抽出本文:

···

足助は、尾張・三河と信州・塩尻を結ぶ伊那街道(三州街道)の重要な中継地であり、物資を運搬する要所として栄えた商家町である。足助川沿いの段丘上に、江戸時代後期~昭和初期までに建築された家々が残され、町並みが形成されている。

旧田口家住宅は、江戸末期以前の建物。街道沿いに建つ平入2階建ての主屋とその背後に連なる土蔵が当時の姿を残す。旧田口家住宅の隣には、妻入りの家屋が連続している(図12)。

街道から小路に入れば、段丘の起伏に沿って敷地いっぱいに土蔵や石垣が建ち並んでいる(図13)。

12 旧田口家住宅 13 小路

足助牛乳で一服してから、バス停へ向かう(図14)。真弓橋からは、足助川沿いに設けられた石組み階段や川に張り出した座敷に出会えた(図15)。

14 足助牛乳 15 足助川沿いの町並み

足助の町並みは、2011年(平成23年)に愛知県で初めての重要伝統的建造物群保存地区に選定された。すなわち今から11年前であり、全国を見渡すと都道府県の中では、愛知県は遅いほうである。一方で、山形県、東京都、神奈川県、熊本県の4都県では選定地区がまだ1件もない(令和3年8月現在)。

···

提供資料:
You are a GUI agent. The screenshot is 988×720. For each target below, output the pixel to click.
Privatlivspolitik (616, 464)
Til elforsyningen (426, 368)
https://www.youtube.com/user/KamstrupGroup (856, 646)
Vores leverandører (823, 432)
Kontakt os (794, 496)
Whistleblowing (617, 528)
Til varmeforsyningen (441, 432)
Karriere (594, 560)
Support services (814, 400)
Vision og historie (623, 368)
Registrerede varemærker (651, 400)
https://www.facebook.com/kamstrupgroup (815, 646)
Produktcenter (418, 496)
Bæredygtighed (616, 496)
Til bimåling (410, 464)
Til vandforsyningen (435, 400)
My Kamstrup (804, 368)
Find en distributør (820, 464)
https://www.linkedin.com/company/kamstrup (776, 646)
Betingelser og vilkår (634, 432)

···

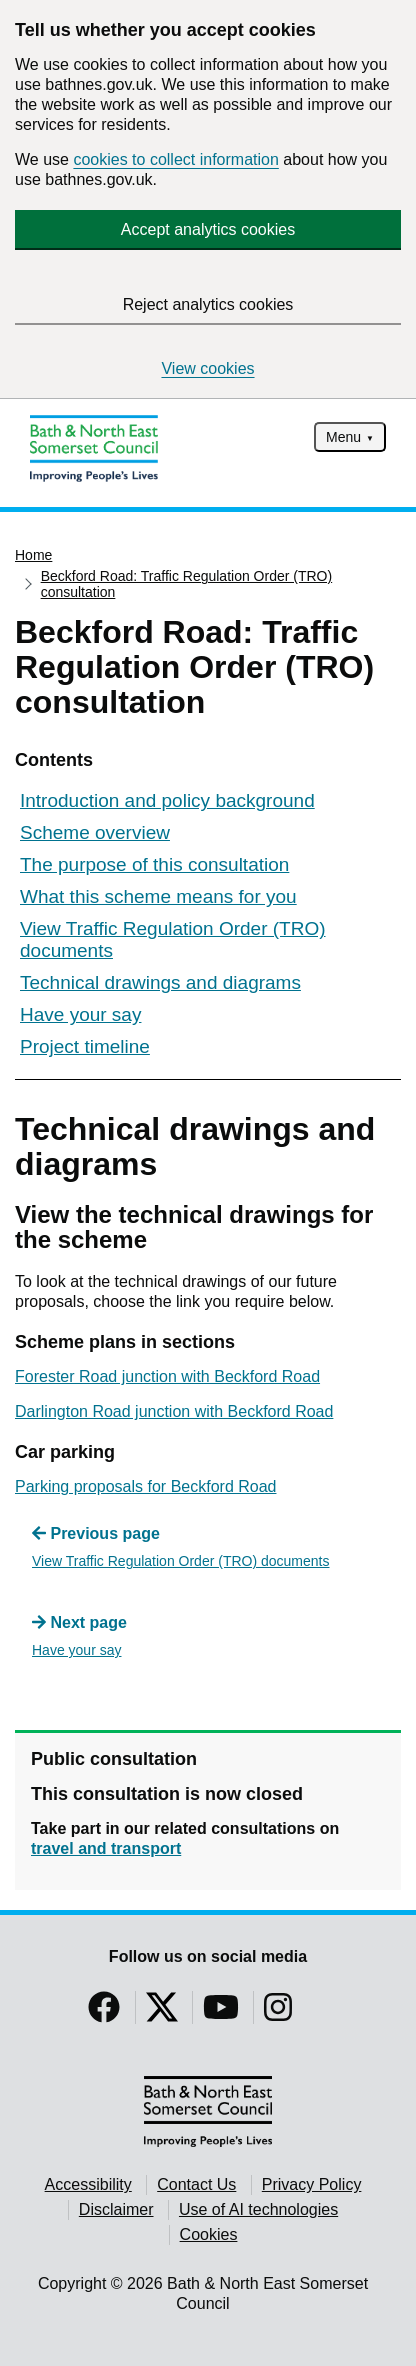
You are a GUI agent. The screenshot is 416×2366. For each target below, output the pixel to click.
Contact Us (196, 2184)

···

課題:
1/ 本文によれば、足助が商家町として栄えたのはなぜですか。一文から三文で説明してください。
2/ 本文のうち、「旧田口家住宅は、江戸末期以前」を含む語句で始まり「もない(令和3年8月現在)。」で終わる部分を、「石垣」を「石塀」に変えて書き改めてください。

解答例:
1/ 足助は、尾張・三河と信州・塩尻を結ぶ伊那街道（三州街道）の重要な中継地であり、物資を運搬する要所でした。そのため、商家町として栄えました。

2/
旧田口家住宅は、江戸末期以前の建物。街道沿いに建つ平入2階建ての主屋とその背後に連なる土蔵が当時の姿を残す。旧田口家住宅の隣には、妻入りの家屋が連続している(図12)。

街道から小路に入れば、段丘の起伏に沿って敷地いっぱいに土蔵や石塀が建ち並んでいる(図13)。

12 旧田口家住宅 13 小路

足助牛乳で一服してから、バス停へ向かう(図14)。真弓橋からは、足助川沿いに設けられた石組み階段や川に張り出した座敷に出会えた(図15)。

14 足助牛乳 15 足助川沿いの町並み

足助の町並みは、2011年(平成23年)に愛知県で初めての重要伝統的建造物群保存地区に選定された。すなわち今から11年前であり、全国を見渡すと都道府県の中では、愛知県は遅いほうである。一方で、山形県、東京都、神奈川県、熊本県の4都県では選定地区がまだ1件もない(令和3年8月現在)。